I hoped it signaled a beginning and not an end. I hadn't really wanted to see the sunrise so much as I'd wanted to spend another hour with Brian. I mean, at long last, after several false starts, I actually had a boyfriend. Being with him for his graduation party wasn't enough. Not when, in a few short hours, I would be dragged off to Lake Whatamacallit for a whole month.
"I'm going to miss you," Brian said.
"Me, too." It totally wasn't fair. We'd started dating only two months ago. For a moment, I almost smiled as I remembered celebrating my sixteenth birthday at The Pizza Parlor with my best friend, Venetia. Brian had strolled by and noticed the candles on my sausage-and-mushroom pizza.
"So, you're sixteen now …," he'd said with a big smile.
Next day he called and asked me out. I was so shocked I needed a self-inflicted Heimlich maneuver. Not that I was couple crazed. But I was ready to relate. I managed to say Yes. I mean, on the Boy-o-meter scale, Brian was definitely cute, almost to the point of being hot, and, not-so-incidentally, he was a main brain.
"I wish I'd get more time off this summer," Brian said, dragging me back to the present. "Then I could visit you."
"Me, too." I tried to swallow the trace of resentment I still had after hearing about Brian's job. Only one day off every two weeks! Not enough time to drive up from Connecticut to visit me in New Hampshire. Okay, being a counselor at the camp for disadvantaged kids was important to him. I guess that was one of the reasons I cared about him. But there was this small part of me okay, a not-so-small part that wished he couldn't live without me. I mean, is that too much to ask?

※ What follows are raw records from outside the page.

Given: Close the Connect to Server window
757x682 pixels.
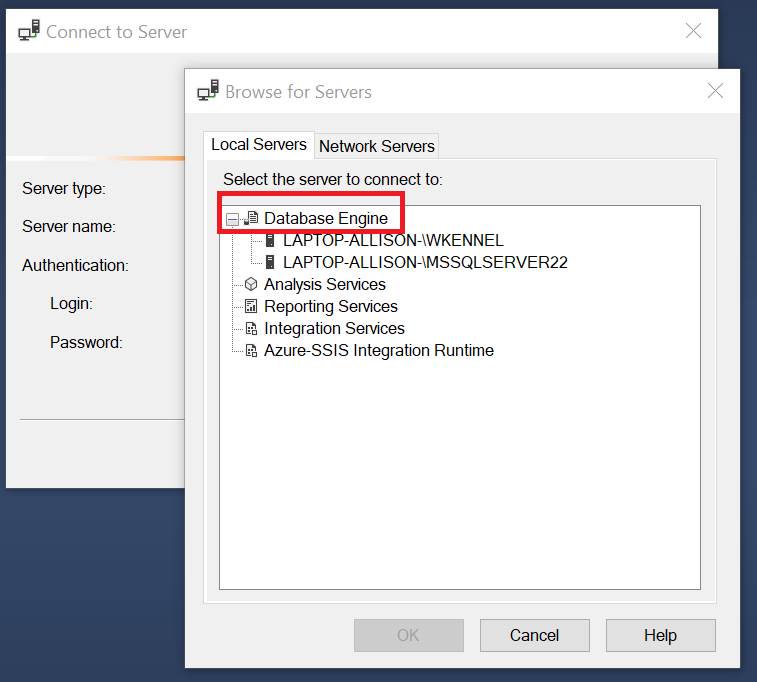Looking at the screenshot, I should 693,31.
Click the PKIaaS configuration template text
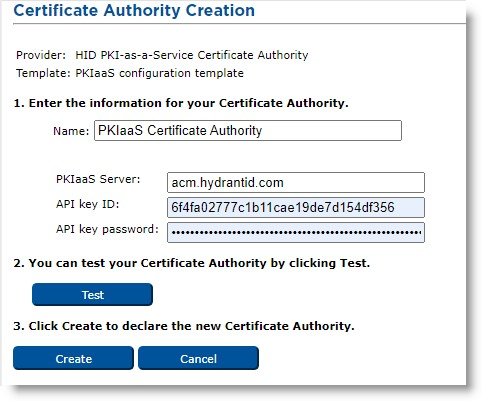This screenshot has width=482, height=401. point(159,73)
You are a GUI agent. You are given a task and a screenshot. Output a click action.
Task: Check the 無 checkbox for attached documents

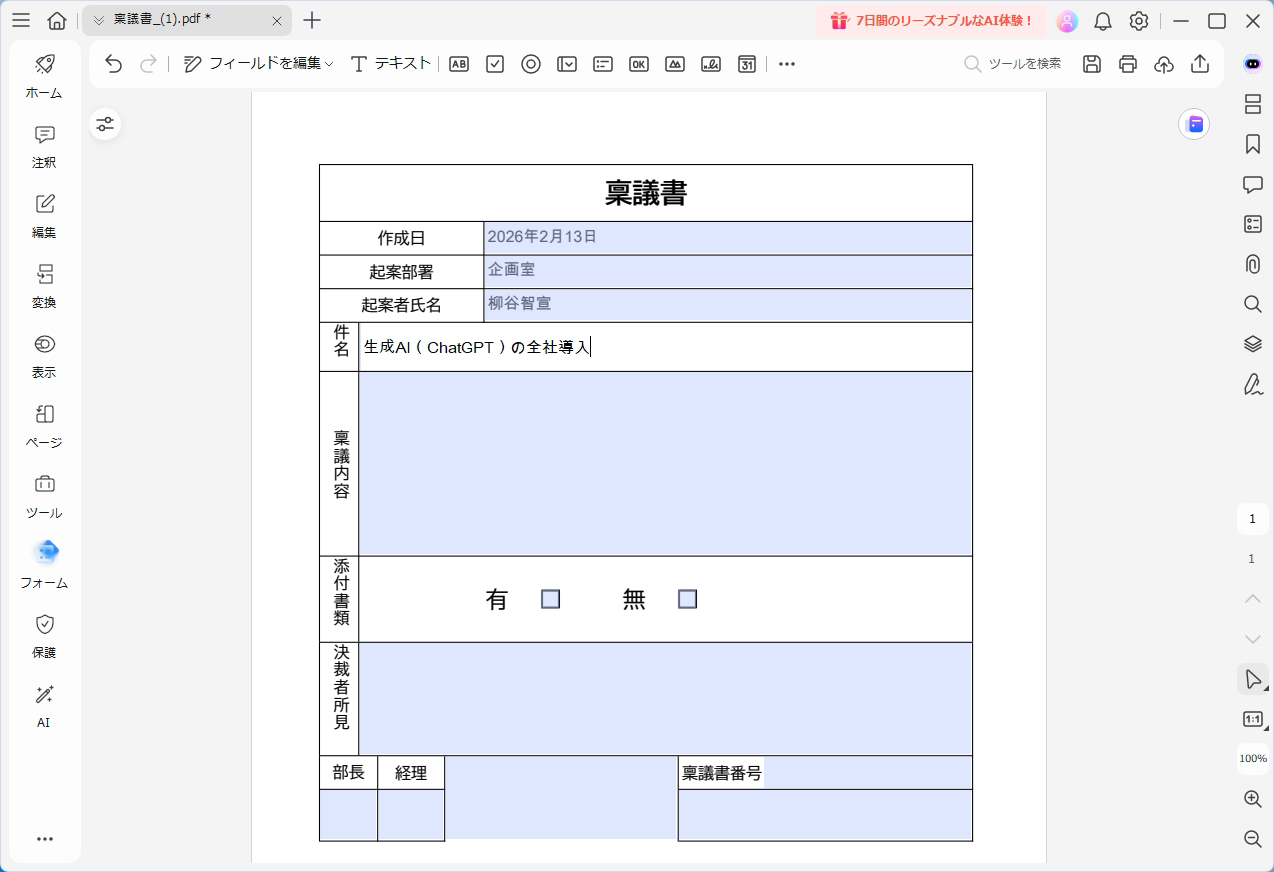click(687, 598)
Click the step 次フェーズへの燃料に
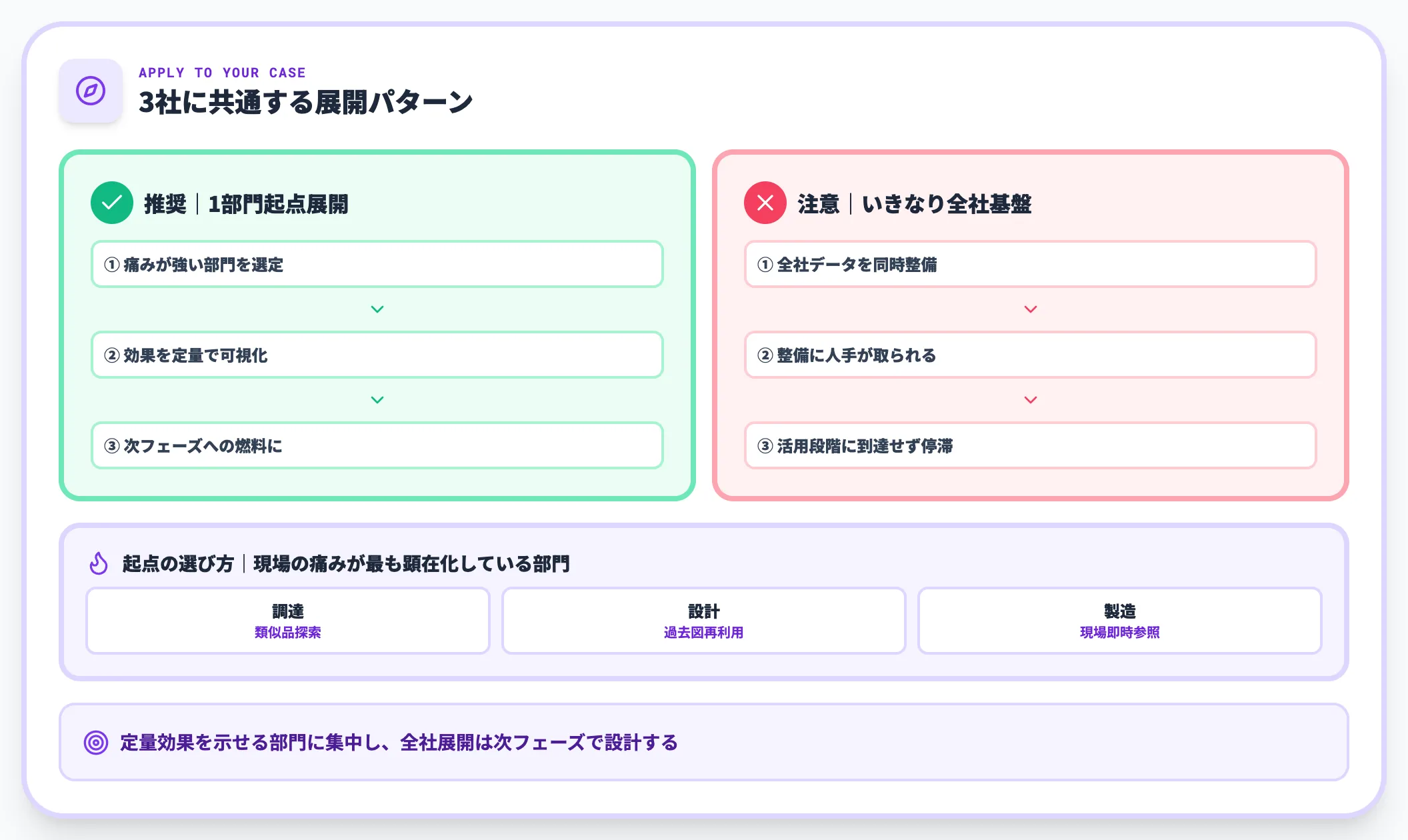The width and height of the screenshot is (1408, 840). pyautogui.click(x=377, y=446)
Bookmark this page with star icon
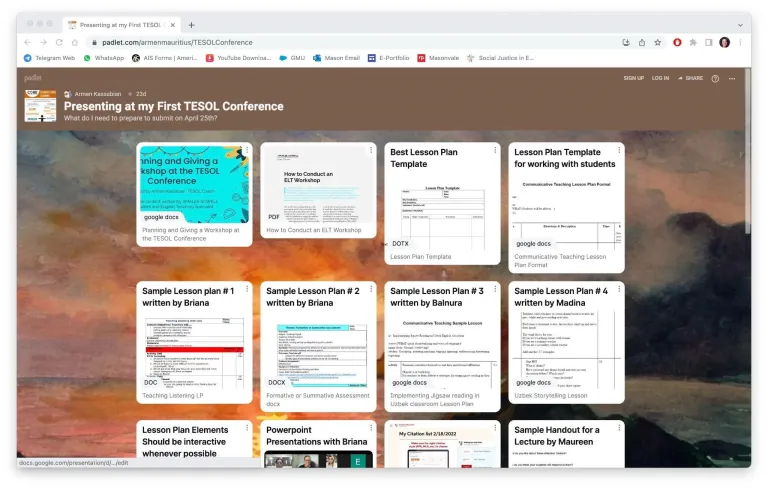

Then, out of the currently clear blue sky, Brian said those magic words, "I love you." He twisted his school ring off his finger and held it up to me. "And … and I'd like you to wear this."
Whoa! No one I knew gave a girl his school ring. That was the kind of thing that went on in the olden days when Mom was young. But when I saw the sunlight bouncing off the gold, I lusted after that ring. "Oh, Brian," I whispered as I reached for it.
"But, well, um … we have to say goodbye for now." He stuck the ring back on his finger!
Brian was quiet for a moment, then said, "I I don't know exactly how to say this. But, uh, after you come back, if we … we still feel the same way about each other, would you take my ring then?"
"I don't have to wait!" I blurted out. "I know how I feel right now." Gold fever! I want that ring! I must have it!